In 1993 Sister Sue was invited to come to the University of Notre Dame to serve as rector for one of the women’s dorms. This ministry became Sue’s defining characteristic and Notre Dame became her second home. Not only did she minister to the girls but was invited to work with the Holy Cross Fathers to walk with their young men who were interested in becoming Priests or Brothers as they searched their role in the Church.
Sue left Notre Dame (physically but her heart will always remain there) in 2008 to become a member of the Central Administration of the Congregation, serving as Councilor for the Membership for a term of 4 years. In 2012 she returned to the role of Hall Director, but this time she went west to the University of Portland. Presently, Sue ministers at Compassionate Care Hospice as Volunteer Coordinator. (Her Director is a former student from the Academy.) She is also the Volunteer Coordinator for Bethany House of Hospitality, a joint ministry with several other Congregations, which offers service to young women immigrants.
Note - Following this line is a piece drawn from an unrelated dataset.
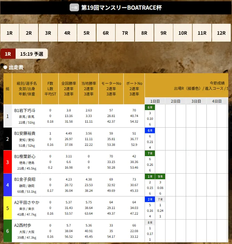Click boat 3's red 7R result badge

(150, 153)
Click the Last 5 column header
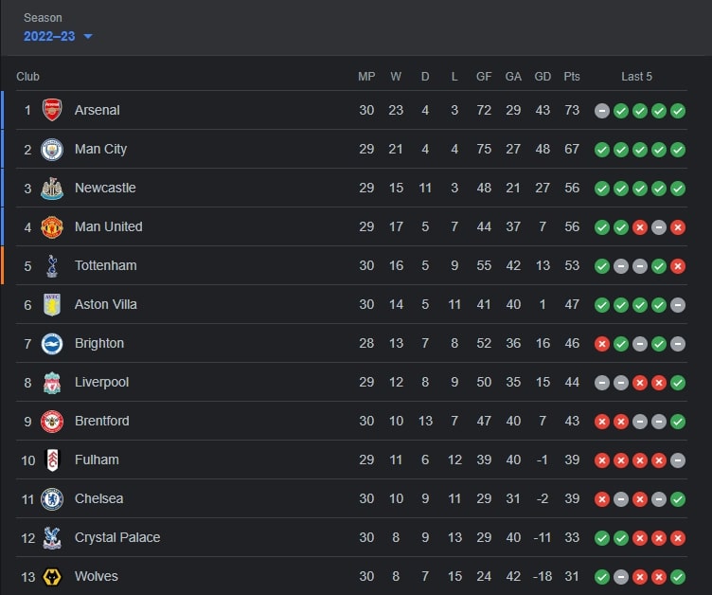The width and height of the screenshot is (712, 595). [636, 77]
Commenting on her years of ministry, Sister Sue says, “I have cherished all of my time with the youth. The old adage that, ‘working with the youth keeps one young at heart.’ Rings true for me.”
When asked what it means to live the Franciscan Religious Life, Sue replied that it means, “Living a life rooted in the Gospel; striving to bring peace to those people and situations around me; trying to be hospitable and welcoming to all I meet and serve; working in all the ways that I can to bring justice to our world and living a life of prayer.” Daily, she thanks God that she is able to continue to serve as a Franciscan presence in the world.